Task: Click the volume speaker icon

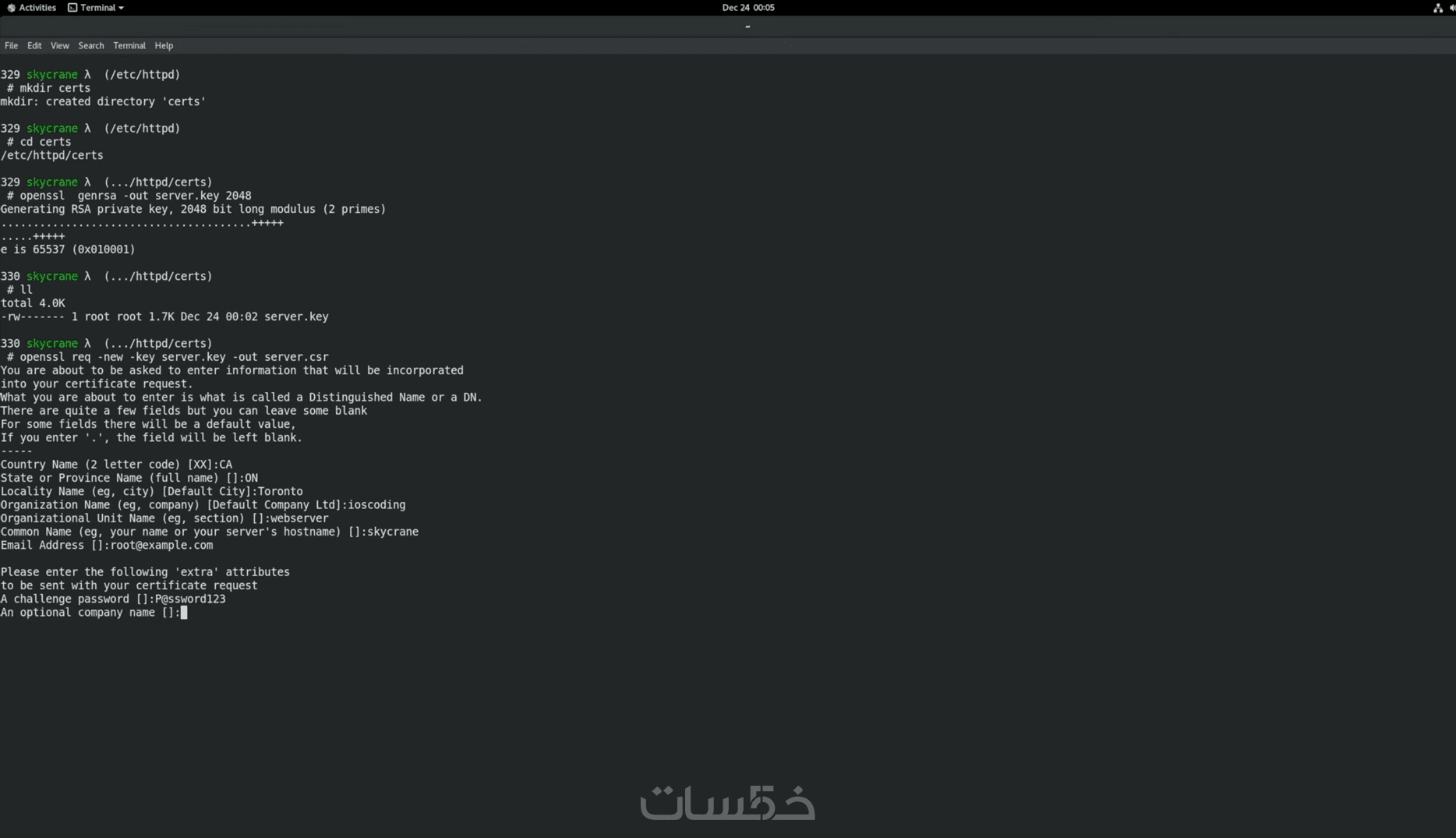Action: tap(1452, 8)
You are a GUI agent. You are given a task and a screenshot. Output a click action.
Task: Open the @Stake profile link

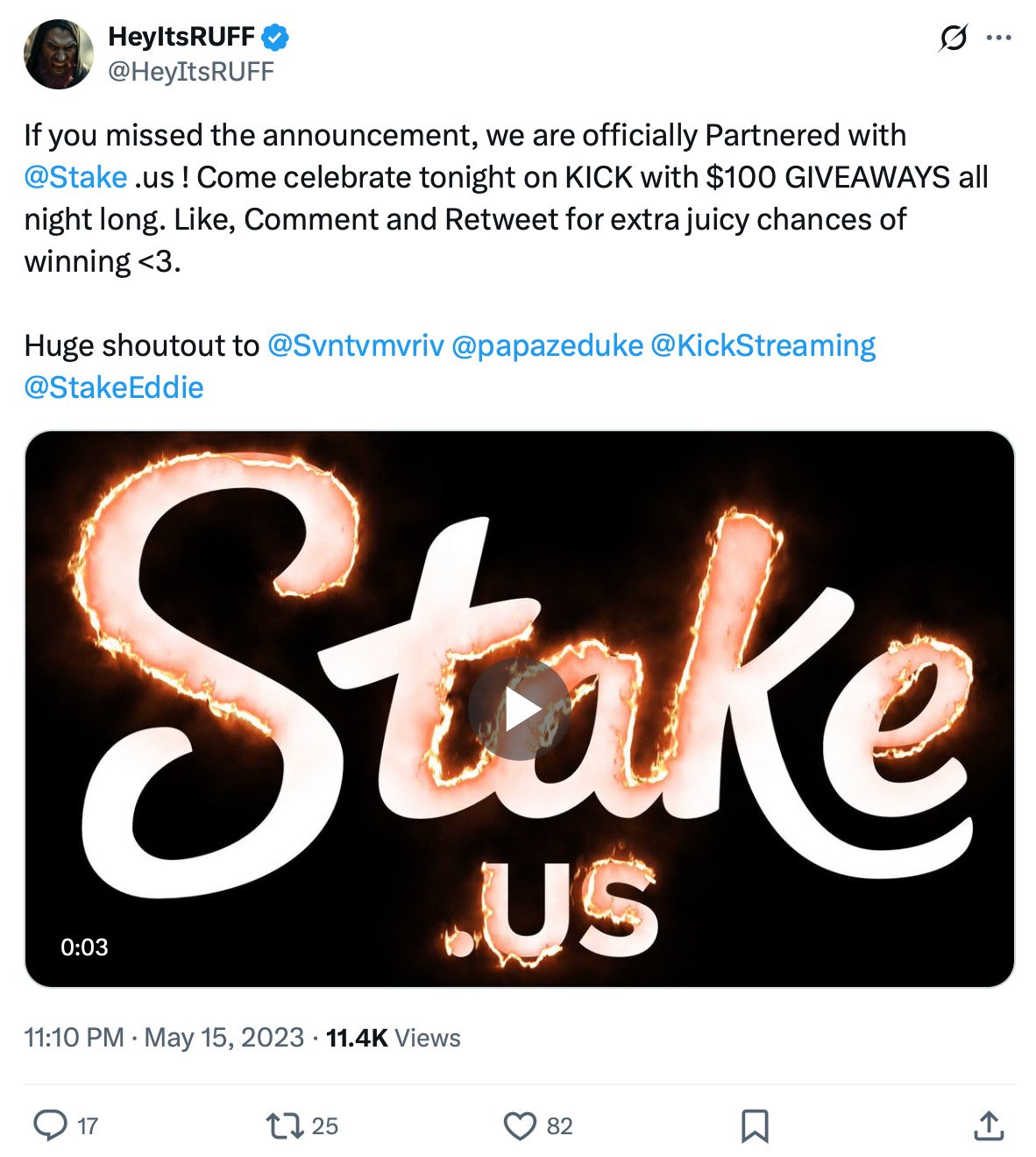tap(75, 177)
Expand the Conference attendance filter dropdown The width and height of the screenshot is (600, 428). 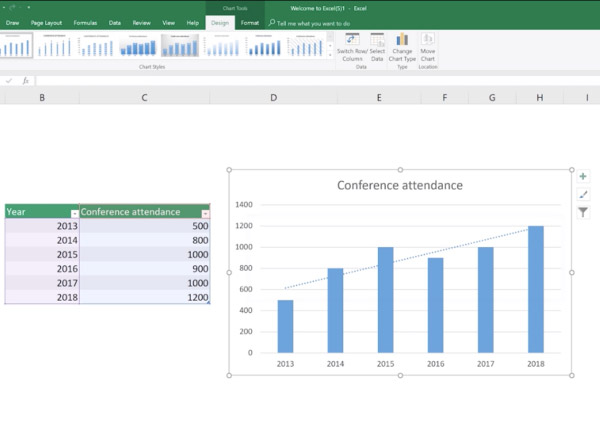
*-*-*
◆ Work order ◆
Full transcription without images: please go through the records and repeat them exactly.

◆ Exercise response ◆
Task: Click the volume speaker icon

Action: tap(1452, 8)
You are a GUI agent. You are given a task and a screenshot. Output a click action.
Task: Open the @Stake profile link

tap(75, 177)
Expand the Conference attendance filter dropdown The width and height of the screenshot is (600, 428). 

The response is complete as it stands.